COOK COUNTY COURTHOUSE — Being a coffee fiend is practically the norm in Chicago, but one man is so appreciative of the deep richness of press pot coffee that he's suing to get every drop.
On Friday, Robert Garrett filed a class action lawsuit in Cook County against Peet's Coffee and Tea. He accuses the company of defrauding its customers "through false and misleading ... in-store signage and menus" and, as a result, overcharges for its press pot coffee.
Press pot coffee, also known as French press, is brewed "low and slow," with grounds diffusing in the pot until they're pressed down with a mesh filter.

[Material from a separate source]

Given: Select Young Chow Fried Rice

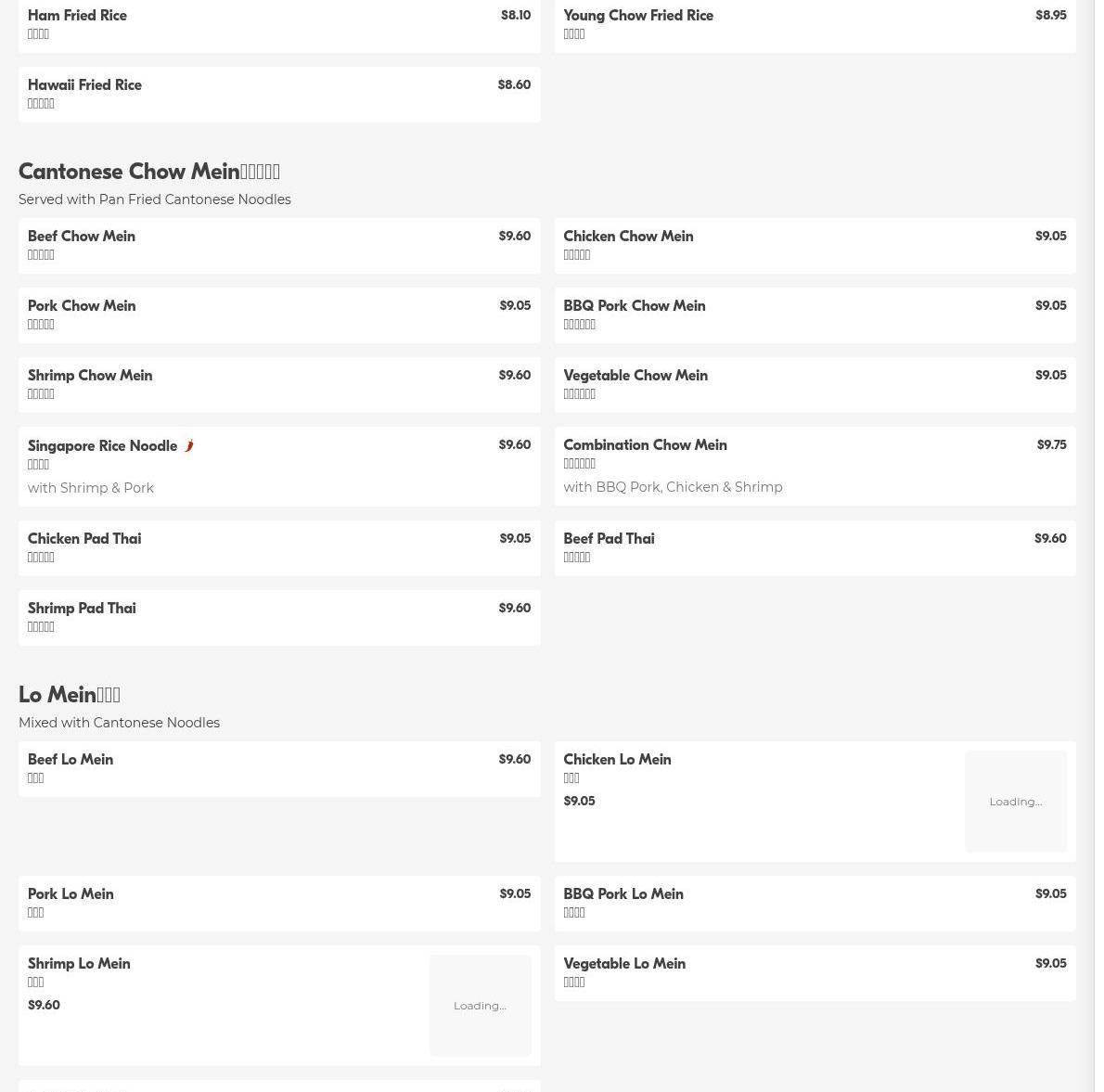Looking at the screenshot, I should point(815,25).
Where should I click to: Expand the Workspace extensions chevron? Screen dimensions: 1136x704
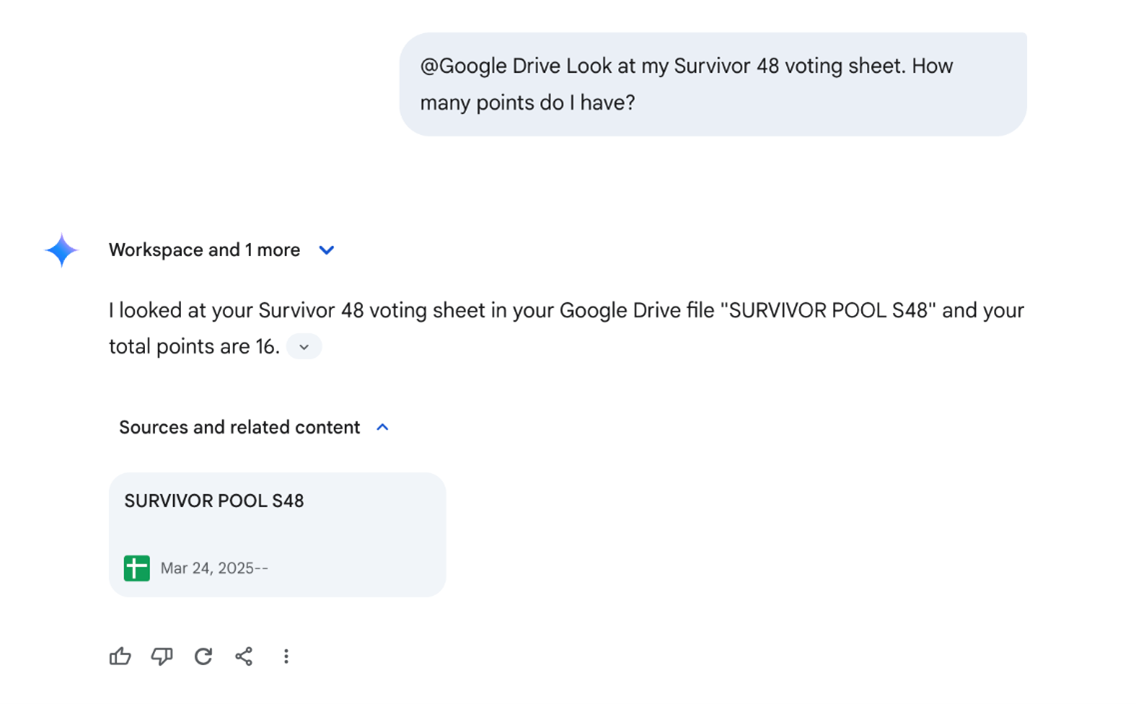tap(326, 250)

Peet's sells press pot coffee for about $3-6, with 12- or 32-ounce options listed. Garrett, of Winnetka, alleges that, unlike other coffees at Peet's, press pot coffee is labeled based on the size of the brewing device rather than the amount of coffee actually delivered to the customer.
The 32-ounce press pot coffee, for example, comes in 24-ounce cups, the lawsuit claims.
"Customers are actually served at least 25 percent less liquid volume than they believe they received," said Dan Voelker, Garrett's attorney.
Peet's Coffee did not immediately respond to a request for comment, but told Nation's Restaurant News that it was "committed to full transparency."
The California-based Peet's Coffee operates in nine states and has 10 locations in Chicago. On Friday, it announced its purchase of a majority stake in Intelligentsia Coffee, which first opened in Lakeview 20 years ago.
Voelker likened the case to a lawsuit against Subway claiming its famed footlong sandwiches were coming up short, at 11 inches. Last month, the company cut a deal to pay offended customers up to $525,000 and ensure the sandwiches measure up in the future.
The lawsuit seeks to force Peet's to change how it represents its volume of press pot coffee sold and award compensation to anyone within its class.
Peet's now has 30 days to respond to the allegations.